Exercise instructions: From the entries below, return exactly the lines beginning at the one that contains "Click the 代価一覧 table icon" and ending at the one that contains "This screenshot has width=1471, height=812.", both of them included, and only those lines.

Provided material:
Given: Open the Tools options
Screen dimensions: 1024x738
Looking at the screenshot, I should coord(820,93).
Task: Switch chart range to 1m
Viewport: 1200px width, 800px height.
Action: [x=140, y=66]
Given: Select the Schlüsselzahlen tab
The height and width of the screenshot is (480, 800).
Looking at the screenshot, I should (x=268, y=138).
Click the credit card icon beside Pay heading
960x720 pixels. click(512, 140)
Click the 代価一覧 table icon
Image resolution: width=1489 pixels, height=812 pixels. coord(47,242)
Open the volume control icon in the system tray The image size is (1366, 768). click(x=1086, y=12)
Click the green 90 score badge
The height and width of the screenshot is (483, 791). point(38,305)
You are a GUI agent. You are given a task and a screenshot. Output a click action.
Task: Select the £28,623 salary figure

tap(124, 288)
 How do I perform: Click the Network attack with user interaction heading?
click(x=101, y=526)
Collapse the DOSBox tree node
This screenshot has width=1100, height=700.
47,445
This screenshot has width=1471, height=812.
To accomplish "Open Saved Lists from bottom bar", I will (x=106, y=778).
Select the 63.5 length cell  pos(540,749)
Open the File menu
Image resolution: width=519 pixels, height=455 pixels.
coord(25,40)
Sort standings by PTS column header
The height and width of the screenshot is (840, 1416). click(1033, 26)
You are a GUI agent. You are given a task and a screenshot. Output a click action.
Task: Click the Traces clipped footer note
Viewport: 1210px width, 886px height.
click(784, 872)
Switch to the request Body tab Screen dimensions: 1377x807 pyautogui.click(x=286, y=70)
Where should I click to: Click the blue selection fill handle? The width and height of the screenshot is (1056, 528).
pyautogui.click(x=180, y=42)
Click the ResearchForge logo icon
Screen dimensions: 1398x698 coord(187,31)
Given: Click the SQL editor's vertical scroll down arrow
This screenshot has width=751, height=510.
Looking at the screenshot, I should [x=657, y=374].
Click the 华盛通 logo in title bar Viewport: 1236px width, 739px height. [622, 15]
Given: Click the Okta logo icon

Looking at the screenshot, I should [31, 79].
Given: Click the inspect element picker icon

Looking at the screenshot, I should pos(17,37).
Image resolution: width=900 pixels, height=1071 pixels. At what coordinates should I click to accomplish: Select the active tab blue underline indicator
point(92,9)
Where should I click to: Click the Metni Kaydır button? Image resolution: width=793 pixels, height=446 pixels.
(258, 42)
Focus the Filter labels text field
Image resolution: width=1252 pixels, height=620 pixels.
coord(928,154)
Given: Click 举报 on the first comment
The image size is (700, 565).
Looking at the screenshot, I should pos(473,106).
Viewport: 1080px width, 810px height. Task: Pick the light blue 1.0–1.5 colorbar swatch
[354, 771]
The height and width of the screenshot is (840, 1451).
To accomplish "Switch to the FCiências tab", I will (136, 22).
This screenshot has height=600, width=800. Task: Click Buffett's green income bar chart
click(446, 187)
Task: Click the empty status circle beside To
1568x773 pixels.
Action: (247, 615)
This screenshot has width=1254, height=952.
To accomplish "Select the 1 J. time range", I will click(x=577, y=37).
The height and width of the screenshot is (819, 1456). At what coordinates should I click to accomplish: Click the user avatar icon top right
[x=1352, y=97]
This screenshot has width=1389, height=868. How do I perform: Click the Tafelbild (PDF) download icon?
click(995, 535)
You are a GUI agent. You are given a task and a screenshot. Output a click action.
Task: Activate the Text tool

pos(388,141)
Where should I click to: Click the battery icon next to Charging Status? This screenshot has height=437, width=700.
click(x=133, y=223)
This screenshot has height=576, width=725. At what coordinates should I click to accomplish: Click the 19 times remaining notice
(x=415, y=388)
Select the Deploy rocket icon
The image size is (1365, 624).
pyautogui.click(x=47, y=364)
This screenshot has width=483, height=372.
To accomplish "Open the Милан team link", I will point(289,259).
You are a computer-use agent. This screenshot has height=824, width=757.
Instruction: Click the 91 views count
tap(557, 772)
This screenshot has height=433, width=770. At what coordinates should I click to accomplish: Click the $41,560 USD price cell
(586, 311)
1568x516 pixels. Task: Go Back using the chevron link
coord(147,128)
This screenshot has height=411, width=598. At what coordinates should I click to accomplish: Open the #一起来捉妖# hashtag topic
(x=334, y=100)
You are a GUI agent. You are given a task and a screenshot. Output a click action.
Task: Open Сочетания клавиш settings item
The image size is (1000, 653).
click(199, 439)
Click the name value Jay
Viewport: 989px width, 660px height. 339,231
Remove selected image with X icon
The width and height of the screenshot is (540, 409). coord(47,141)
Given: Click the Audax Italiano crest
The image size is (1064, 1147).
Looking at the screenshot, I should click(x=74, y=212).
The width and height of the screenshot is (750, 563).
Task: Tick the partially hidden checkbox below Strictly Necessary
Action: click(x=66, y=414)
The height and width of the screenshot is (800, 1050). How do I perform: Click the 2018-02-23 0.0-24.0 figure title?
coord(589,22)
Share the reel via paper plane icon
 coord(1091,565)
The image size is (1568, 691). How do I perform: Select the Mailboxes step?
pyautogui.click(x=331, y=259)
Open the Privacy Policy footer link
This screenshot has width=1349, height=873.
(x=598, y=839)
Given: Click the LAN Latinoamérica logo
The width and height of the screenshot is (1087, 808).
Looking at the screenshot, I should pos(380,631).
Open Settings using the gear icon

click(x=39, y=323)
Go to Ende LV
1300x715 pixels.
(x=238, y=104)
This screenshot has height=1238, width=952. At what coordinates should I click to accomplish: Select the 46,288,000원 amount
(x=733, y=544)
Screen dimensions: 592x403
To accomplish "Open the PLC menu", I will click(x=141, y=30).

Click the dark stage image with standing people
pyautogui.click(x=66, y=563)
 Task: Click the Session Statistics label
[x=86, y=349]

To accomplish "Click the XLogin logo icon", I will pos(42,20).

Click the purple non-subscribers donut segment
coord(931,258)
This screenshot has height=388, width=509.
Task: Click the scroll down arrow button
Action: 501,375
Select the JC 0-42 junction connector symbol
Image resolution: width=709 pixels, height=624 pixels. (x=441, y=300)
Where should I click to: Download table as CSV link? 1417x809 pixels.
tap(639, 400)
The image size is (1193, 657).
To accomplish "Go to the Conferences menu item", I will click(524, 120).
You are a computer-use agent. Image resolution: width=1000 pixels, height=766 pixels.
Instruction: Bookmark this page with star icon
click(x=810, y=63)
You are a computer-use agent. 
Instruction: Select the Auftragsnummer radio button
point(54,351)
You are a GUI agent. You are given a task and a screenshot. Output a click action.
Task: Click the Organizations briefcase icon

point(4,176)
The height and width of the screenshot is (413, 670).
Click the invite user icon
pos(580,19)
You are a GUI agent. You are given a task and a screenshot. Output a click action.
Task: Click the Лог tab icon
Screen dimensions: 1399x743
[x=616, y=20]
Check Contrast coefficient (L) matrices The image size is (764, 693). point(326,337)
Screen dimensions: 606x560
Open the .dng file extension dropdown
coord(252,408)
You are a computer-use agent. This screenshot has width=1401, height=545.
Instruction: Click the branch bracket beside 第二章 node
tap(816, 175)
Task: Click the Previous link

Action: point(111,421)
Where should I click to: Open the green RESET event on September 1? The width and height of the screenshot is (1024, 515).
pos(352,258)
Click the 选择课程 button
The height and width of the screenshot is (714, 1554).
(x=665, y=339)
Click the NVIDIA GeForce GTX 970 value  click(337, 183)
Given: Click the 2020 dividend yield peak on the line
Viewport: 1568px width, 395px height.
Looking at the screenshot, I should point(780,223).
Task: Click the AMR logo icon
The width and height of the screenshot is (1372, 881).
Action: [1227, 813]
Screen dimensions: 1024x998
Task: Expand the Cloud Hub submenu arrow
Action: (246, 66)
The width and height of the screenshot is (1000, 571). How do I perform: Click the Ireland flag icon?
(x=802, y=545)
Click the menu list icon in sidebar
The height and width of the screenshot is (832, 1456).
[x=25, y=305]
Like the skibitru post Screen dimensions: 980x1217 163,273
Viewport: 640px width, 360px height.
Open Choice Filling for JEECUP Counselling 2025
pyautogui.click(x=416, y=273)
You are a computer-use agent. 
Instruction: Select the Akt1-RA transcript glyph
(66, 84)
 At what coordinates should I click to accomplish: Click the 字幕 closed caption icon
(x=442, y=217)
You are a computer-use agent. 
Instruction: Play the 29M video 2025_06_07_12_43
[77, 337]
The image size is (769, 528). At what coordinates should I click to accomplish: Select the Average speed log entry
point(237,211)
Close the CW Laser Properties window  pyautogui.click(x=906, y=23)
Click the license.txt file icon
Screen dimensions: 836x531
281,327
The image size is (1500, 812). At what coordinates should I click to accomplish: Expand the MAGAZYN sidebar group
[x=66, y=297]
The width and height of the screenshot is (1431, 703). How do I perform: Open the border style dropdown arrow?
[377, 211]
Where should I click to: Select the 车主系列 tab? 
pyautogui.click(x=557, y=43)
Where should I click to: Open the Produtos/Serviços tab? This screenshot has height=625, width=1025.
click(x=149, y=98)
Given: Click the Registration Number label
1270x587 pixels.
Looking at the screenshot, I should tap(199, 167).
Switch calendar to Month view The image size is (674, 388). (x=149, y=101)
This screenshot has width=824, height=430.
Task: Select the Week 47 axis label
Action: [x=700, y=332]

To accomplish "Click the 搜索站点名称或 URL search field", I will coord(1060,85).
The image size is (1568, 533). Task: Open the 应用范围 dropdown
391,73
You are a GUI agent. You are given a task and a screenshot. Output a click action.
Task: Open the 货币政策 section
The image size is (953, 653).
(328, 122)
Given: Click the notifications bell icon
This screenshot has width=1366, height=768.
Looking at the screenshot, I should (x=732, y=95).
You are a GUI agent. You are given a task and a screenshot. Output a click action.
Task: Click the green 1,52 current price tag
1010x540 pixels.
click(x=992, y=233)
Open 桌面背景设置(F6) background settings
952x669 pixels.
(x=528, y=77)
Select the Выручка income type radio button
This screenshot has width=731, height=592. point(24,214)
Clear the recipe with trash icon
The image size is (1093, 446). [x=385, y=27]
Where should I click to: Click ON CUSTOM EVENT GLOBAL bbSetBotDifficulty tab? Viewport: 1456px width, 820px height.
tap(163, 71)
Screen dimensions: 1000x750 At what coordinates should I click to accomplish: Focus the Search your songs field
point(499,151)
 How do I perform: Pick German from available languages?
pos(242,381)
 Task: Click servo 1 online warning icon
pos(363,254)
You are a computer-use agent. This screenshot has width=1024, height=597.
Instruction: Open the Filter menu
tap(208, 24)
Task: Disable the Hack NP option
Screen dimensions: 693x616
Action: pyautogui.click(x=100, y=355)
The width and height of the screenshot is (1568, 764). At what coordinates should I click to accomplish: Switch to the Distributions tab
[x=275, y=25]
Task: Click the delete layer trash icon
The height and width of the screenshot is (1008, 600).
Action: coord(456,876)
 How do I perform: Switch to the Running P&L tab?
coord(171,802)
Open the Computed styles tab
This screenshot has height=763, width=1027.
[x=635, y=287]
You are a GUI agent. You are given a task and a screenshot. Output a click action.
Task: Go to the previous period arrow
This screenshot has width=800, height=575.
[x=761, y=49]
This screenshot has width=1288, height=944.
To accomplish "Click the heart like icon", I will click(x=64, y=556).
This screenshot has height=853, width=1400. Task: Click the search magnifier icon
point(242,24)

Answer space:
Click the 代価一覧 table icon
Image resolution: width=1489 pixels, height=812 pixels. coord(47,242)
Open the volume control icon in the system tray The image size is (1366, 768). click(x=1086, y=12)
Click the green 90 score badge
The height and width of the screenshot is (483, 791). point(38,305)
You are a GUI agent. You are given a task and a screenshot. Output a click action.
Task: Select the £28,623 salary figure

tap(124, 288)
 How do I perform: Click the Network attack with user interaction heading?
click(x=101, y=526)
Collapse the DOSBox tree node
This screenshot has width=1100, height=700.
47,445
This screenshot has width=1471, height=812.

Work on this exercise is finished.